- Task instructions -
Would you return all of this data exactly, leaving nothing out?

-- Opening Marker --

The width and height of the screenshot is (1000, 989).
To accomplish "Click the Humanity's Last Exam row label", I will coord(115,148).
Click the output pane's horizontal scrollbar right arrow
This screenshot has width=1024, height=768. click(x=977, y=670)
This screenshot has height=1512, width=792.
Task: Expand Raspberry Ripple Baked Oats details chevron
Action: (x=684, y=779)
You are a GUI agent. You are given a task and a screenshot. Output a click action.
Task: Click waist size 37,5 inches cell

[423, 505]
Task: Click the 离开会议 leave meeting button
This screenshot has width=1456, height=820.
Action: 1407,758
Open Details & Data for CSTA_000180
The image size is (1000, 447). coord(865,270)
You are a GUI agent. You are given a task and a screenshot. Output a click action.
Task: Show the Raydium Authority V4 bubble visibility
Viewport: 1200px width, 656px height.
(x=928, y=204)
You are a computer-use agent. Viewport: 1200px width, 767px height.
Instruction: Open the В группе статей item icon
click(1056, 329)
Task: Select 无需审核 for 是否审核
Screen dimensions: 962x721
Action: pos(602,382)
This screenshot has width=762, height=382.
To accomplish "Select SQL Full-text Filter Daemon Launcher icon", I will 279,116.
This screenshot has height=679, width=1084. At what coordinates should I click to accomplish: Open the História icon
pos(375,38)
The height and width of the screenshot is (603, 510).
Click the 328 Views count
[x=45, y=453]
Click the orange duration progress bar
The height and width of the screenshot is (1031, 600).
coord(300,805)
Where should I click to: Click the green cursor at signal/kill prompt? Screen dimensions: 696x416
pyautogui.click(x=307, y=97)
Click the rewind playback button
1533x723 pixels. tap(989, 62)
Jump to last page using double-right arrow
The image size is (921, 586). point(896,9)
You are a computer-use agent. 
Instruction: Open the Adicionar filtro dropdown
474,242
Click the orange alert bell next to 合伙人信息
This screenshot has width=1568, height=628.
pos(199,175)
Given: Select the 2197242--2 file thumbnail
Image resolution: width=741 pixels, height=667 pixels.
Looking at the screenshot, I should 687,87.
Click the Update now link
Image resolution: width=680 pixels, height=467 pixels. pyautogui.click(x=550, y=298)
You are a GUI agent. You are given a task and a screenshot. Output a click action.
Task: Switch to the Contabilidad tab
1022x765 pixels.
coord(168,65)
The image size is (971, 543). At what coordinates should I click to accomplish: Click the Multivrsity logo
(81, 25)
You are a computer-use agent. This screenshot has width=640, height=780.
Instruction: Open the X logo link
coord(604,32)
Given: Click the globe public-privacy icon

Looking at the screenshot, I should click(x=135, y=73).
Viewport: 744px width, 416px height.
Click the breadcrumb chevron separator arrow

-- Closing Marker --

- Solution -
The width and height of the screenshot is (1000, 989).
To accomplish "Click the Humanity's Last Exam row label", I will coord(115,148).
Click the output pane's horizontal scrollbar right arrow
This screenshot has width=1024, height=768. click(x=977, y=670)
This screenshot has height=1512, width=792.
Task: Expand Raspberry Ripple Baked Oats details chevron
Action: (x=684, y=779)
You are a GUI agent. You are given a task and a screenshot. Output a click action.
Task: Click waist size 37,5 inches cell

[423, 505]
Task: Click the 离开会议 leave meeting button
This screenshot has width=1456, height=820.
Action: 1407,758
Open Details & Data for CSTA_000180
The image size is (1000, 447). coord(865,270)
You are a GUI agent. You are given a task and a screenshot. Output a click action.
Task: Show the Raydium Authority V4 bubble visibility
Viewport: 1200px width, 656px height.
(x=928, y=204)
You are a computer-use agent. Viewport: 1200px width, 767px height.
Instruction: Open the В группе статей item icon
click(1056, 329)
Task: Select 无需审核 for 是否审核
Screen dimensions: 962x721
Action: pos(602,382)
This screenshot has width=762, height=382.
To accomplish "Select SQL Full-text Filter Daemon Launcher icon", I will 279,116.
This screenshot has height=679, width=1084. At what coordinates should I click to accomplish: Open the História icon
pos(375,38)
The height and width of the screenshot is (603, 510).
Click the 328 Views count
[x=45, y=453]
Click the orange duration progress bar
The height and width of the screenshot is (1031, 600).
coord(300,805)
Where should I click to: Click the green cursor at signal/kill prompt? Screen dimensions: 696x416
pyautogui.click(x=307, y=97)
Click the rewind playback button
1533x723 pixels. tap(989, 62)
Jump to last page using double-right arrow
The image size is (921, 586). point(896,9)
You are a computer-use agent. 
Instruction: Open the Adicionar filtro dropdown
474,242
Click the orange alert bell next to 合伙人信息
This screenshot has width=1568, height=628.
pos(199,175)
Given: Select the 2197242--2 file thumbnail
Image resolution: width=741 pixels, height=667 pixels.
Looking at the screenshot, I should 687,87.
Click the Update now link
Image resolution: width=680 pixels, height=467 pixels. pyautogui.click(x=550, y=298)
You are a GUI agent. You are given a task and a screenshot. Output a click action.
Task: Switch to the Contabilidad tab
1022x765 pixels.
coord(168,65)
The image size is (971, 543). At what coordinates should I click to accomplish: Click the Multivrsity logo
(81, 25)
You are a computer-use agent. This screenshot has width=640, height=780.
Instruction: Open the X logo link
coord(604,32)
Given: Click the globe public-privacy icon

Looking at the screenshot, I should click(x=135, y=73).
Viewport: 744px width, 416px height.
Click the breadcrumb chevron separator arrow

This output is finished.